La Catedral Metropolitana de la Ciudad de México abrió las puertas de la Capilla de las Reliquias o de los Conquistadores, ubicada a un costado de la sacristía, en donde se exhiben 170 de las 200 reliquias que posee. Entre éstas destacan los vestigios de mártires como Santa Úrsula, San Vito, San Anastasio y San Felipe de Jesús, considerado el primer santo mártir mexicano, así como Santa Córdula y San Primitivo, entre otros.

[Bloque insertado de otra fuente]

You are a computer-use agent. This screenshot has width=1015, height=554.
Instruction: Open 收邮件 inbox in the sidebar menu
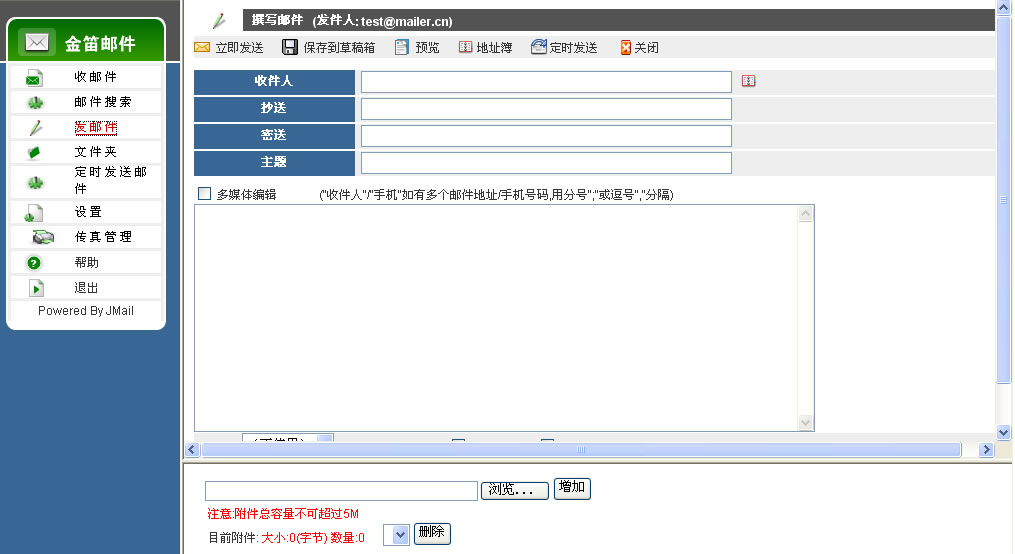click(95, 77)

Dichas piezas, que datan de los siglos XVII al XIX y se resguardan en la parte baja del Retablo de Reliquias, fueron inscritas en el Registro Público de Monumentos y Zonas Arqueológicos e Históricos del INAH en 2015. Las piezas solo son expuestas al público los días 1 y 2 de noviembre para recordar a los fieles difuntos y están ubicadas al pie del Cristo de los Conquistadores, el cual obsequió Carlos V a la Catedral.
La capilla posee piezas únicas, como las llamadas reliquias de primer grado, es decir, restos óseos completos o parciales, enviados desde Roma y Tierra Santa.
Así como vestigios de segundo grado, que son objetos que tuvieron contacto con los santos. De acuerdo con fuentes de la Catedral, el resto del año dichas piezas permanecen cubiertas con pinturas al óleo y sólo es en estas fechas cuando se muestran al público. Estos objetos de culto llegaron a la Catedral desde 1573, pero fueron ubicados en este sitio cuando el inmueble se terminó de construir.
De acuerdo con el INAH, la mayoría de las reliquias que resguarda la Catedral son de santos mártires, como Santa Úrsula y las once mil vírgenes, San Primitivo, y de catacumbas italianas, como las de San Teodoro, San Vicente Niño y San Deodato.